Data supplied Start Marker

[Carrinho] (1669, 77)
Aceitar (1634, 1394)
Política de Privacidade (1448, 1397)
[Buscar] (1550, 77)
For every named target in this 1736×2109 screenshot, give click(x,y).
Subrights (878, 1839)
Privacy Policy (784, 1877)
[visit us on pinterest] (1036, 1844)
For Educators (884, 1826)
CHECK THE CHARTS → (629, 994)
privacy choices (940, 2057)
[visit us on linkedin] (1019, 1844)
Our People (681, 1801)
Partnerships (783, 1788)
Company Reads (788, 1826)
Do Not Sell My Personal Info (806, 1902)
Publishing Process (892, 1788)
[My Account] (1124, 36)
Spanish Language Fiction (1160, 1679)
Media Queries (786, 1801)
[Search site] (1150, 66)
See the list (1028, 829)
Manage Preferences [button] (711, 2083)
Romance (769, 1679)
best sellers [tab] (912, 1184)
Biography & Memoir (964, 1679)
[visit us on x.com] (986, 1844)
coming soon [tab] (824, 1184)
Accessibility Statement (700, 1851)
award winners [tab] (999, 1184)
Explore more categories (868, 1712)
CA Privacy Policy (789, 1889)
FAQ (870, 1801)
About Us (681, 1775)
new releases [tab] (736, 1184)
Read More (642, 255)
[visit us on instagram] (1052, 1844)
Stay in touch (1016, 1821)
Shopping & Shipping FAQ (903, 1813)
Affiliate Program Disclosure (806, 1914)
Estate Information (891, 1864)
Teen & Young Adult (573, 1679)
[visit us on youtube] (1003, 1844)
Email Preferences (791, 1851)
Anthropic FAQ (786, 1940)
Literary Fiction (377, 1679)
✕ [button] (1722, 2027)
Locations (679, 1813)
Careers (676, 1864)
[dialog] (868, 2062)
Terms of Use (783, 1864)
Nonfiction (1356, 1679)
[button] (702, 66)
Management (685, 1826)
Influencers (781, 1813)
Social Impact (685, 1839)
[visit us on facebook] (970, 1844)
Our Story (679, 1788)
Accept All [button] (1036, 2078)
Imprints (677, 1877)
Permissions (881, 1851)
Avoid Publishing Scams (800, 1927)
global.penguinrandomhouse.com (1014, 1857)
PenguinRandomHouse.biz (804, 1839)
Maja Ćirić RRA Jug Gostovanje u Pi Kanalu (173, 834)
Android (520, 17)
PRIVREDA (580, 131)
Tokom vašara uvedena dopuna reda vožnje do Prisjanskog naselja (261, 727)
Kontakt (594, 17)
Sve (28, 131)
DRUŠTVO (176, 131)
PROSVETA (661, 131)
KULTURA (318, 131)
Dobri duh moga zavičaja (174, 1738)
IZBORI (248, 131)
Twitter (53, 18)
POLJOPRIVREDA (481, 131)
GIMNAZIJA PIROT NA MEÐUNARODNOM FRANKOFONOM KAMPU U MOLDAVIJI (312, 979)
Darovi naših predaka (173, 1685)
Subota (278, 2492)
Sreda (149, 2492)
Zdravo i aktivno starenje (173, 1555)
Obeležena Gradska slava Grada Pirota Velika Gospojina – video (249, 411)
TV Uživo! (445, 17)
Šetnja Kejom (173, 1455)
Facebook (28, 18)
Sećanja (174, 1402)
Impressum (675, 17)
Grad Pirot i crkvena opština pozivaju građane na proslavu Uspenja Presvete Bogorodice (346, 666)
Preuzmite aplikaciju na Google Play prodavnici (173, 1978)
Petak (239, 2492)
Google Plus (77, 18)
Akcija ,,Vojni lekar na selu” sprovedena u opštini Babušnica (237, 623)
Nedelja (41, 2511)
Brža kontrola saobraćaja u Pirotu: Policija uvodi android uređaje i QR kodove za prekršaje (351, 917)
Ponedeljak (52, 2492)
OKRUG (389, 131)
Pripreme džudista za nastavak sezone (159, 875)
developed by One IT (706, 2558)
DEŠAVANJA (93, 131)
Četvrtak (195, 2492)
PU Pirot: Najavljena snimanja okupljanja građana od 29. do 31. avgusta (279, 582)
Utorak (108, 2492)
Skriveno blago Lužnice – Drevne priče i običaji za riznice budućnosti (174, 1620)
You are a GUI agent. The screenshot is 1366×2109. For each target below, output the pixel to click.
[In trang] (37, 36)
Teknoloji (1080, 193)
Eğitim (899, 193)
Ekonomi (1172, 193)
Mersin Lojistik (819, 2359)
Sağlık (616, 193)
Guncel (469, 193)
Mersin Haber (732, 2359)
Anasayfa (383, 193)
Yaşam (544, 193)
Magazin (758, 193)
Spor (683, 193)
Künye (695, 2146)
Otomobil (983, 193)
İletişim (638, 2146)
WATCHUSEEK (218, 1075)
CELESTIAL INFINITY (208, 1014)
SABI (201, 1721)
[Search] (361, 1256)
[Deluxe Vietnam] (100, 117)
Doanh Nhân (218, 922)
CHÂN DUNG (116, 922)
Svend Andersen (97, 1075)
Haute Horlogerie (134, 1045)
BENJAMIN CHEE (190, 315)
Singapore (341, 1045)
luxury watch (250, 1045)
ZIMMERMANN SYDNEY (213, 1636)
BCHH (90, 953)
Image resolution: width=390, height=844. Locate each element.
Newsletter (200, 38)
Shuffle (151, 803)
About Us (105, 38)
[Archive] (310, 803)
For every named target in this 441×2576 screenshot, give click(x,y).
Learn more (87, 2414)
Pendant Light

Data supplied End Marker

## What the task asks
Quote exactly the stretch of lines above that starts at the first one and ends at the line with "[dialog] (868, 2062)", and nothing beyond it.

## Solution to this problem
[Carrinho] (1669, 77)
Aceitar (1634, 1394)
Política de Privacidade (1448, 1397)
[Buscar] (1550, 77)
For every named target in this 1736×2109 screenshot, give click(x,y).
Subrights (878, 1839)
Privacy Policy (784, 1877)
[visit us on pinterest] (1036, 1844)
For Educators (884, 1826)
CHECK THE CHARTS → (629, 994)
privacy choices (940, 2057)
[visit us on linkedin] (1019, 1844)
Our People (681, 1801)
Partnerships (783, 1788)
Company Reads (788, 1826)
Do Not Sell My Personal Info (806, 1902)
Publishing Process (892, 1788)
[My Account] (1124, 36)
Spanish Language Fiction (1160, 1679)
Media Queries (786, 1801)
[Search site] (1150, 66)
See the list (1028, 829)
Manage Preferences [button] (711, 2083)
Romance (769, 1679)
best sellers [tab] (912, 1184)
Biography & Memoir (964, 1679)
[visit us on x.com] (986, 1844)
coming soon [tab] (824, 1184)
Accessibility Statement (700, 1851)
award winners [tab] (999, 1184)
Explore more categories (868, 1712)
CA Privacy Policy (789, 1889)
FAQ (870, 1801)
About Us (681, 1775)
new releases [tab] (736, 1184)
Read More (642, 255)
[visit us on instagram] (1052, 1844)
Stay in touch (1016, 1821)
Shopping & Shipping FAQ (903, 1813)
Affiliate Program Disclosure (806, 1914)
Estate Information (891, 1864)
Teen & Young Adult (573, 1679)
[visit us on youtube] (1003, 1844)
Email Preferences (791, 1851)
Anthropic FAQ (786, 1940)
Literary Fiction (377, 1679)
✕ [button] (1722, 2027)
Locations (679, 1813)
Careers (676, 1864)
[dialog] (868, 2062)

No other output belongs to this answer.